A 59 year old female with a history of hypertension presented with a one week history of nausea, bloody vomiting, and vertigo. After resolution of her nausea with antiemetic medication, she opted to return the following morning for an upper gastrointestinal endoscopy. That evening she developed sudden neurologic decline. EMS intubated her on the scene. At the Emergency Department, she was following commands in all four extremities but demonstrated anisocoria with ophthalmoplegia and left facial weakness.

Admission laboratory and clotting studies were unremarkable. Non‐contrast CT of the brain demonstrated acute hemorrhage with fullness near the internal acoustic meatus (IAM) (Figure 1a). CT angiography was negative.

Figure 1.

 

An MRI demonstrated a 2.2 × 2.2 × 2 cm left CPA mass with extension into the IAM with surrounding hemorrhage (Figure 1b). In total, the lesion with surrounding hemorrhage was approximately 3.5 × 3.7 × 3.4 cm in size. The working diagnosis was hemorrhagic vestibular schwannoma. The CPA hematoma was evacuated, revealing a soft, hemorrhagic and easily suckable CPA mass near the IAM. Subtotal resection of the mass was performed. The patient emerged from surgery in good condition but required tracheostomy due to lower cranial neuropathies. After a full discussion with the patient and her family regarding her diagnosis, the patient elected to be discharged to home for hospice care on hospital day 9.

Microscopic Pathology

This neoplasm was composed of highly pleomorphic and mitotically active spindle cells. Focal individual cells had hypereosinophilic cytoplasm. (Figure 1c). The tumor was focally immunoreactive for S‐100 protein (Figure 1d) as well as desmin (Figure 1e) and myogenin (Figure 1f), while being negative for EMA, cytokeratin (AE1/3), and neurofilament protein. What is your diagnosis?

Diagnosis

High grade malignant peripheral nerve sheath tumor with rhabdomyosarcomatous differentiation, also called “Malignant triton tumor”.

Discussion

The differential diagnosis of a cerebellopontine angle tumor should always begin with a vestibular schwannoma which account for 80% of tumors at this location. Vestibular schwannomas, however, are rarely associated with hemorrhage. In contrast, intratumoral hemorrhage within a malignant peripheral nerve sheath tumor (MPNST) is not uncommon and in fact may be used a sign of malignant transformation of an otherwise benign nerve sheath tumor1. Meningiomas and epidermoid cysts constitute the majority of the remaining tumors at this location.
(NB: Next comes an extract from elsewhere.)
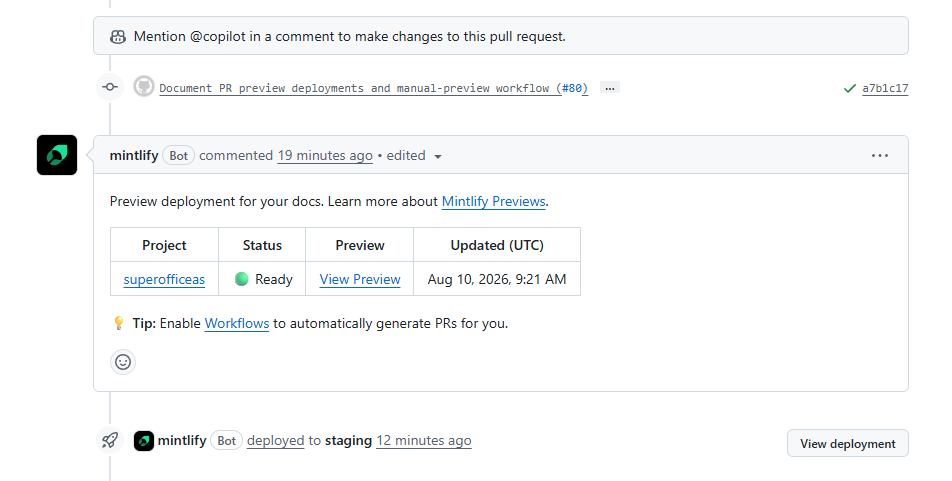Open the mintlify bot large avatar
Viewport: 952px width, 481px height.
point(57,155)
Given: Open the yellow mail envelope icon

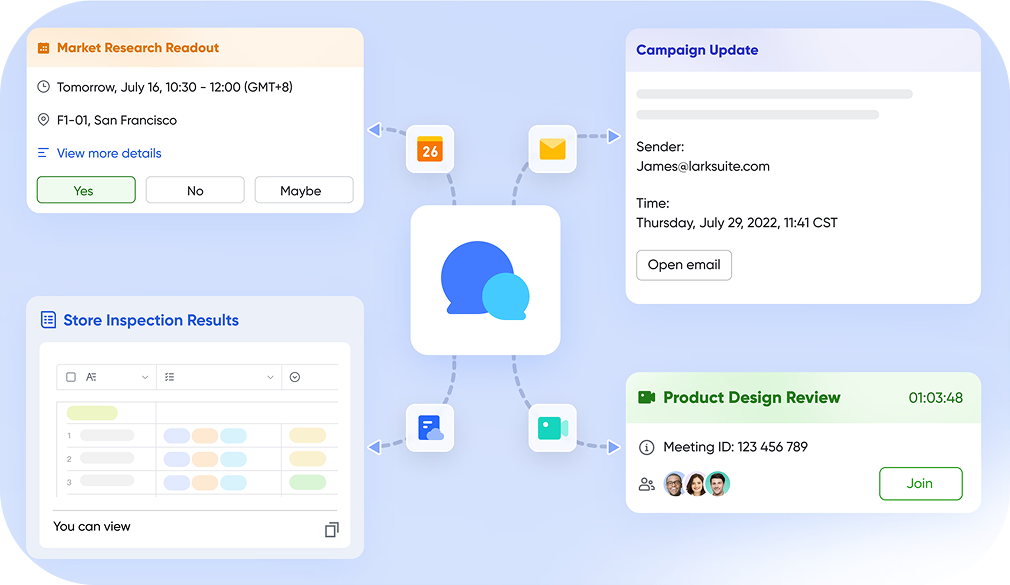Looking at the screenshot, I should click(x=552, y=149).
Intracranial malignant Triton tumors are exceedingly rare, and only 5 other reports of cerebellopontine angle MTTs are reported in the literature2. The term “Triton” tumor is derived by an observational association with experiments of Triton salamanders in which the implantation of a nerve could result in growth of a limb containing skeletal muscle. Thus, a Triton tumor is a neoplasm containing neural and skeletal muscle elements. A malignant Triton tumor (MTT) specifically refers to a malignant peripheral nerve sheath tumor with rhabdomyosarcomatous differentiation, a sarcoma subtype first described in by Masson 1932.
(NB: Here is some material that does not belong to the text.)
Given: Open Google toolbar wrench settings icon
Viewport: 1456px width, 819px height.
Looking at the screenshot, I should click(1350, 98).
MTTs have a similar patient demographic to that of classic MPNST with a mean age in the thirties and without gender predilection 2, 3. A significant proportion of MTTs arise in the setting of neurofibromatosis 1, with reports ranging from 38–57%3, 4. Previous radiation exposure has also been cited as a risk factor1, 3.
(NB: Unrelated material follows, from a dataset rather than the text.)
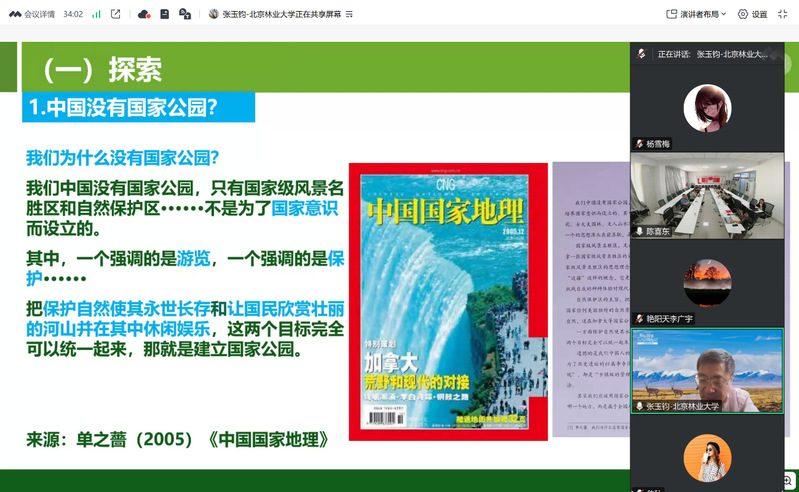
Task: Open the 演讲者布局 layout dropdown
Action: (699, 14)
Proper diagnosis is essential as MTTs typically follow a more aggressive clinical course than their MPNST counterparts. A recent series established that the overall 5‐year survival for MTT is 14%, compared to MPNST of 34%3. With metastases not uncommon, with a cited rate of 31%, surgical excision followed by radiotherapy is the recommended therapeutic approach 3.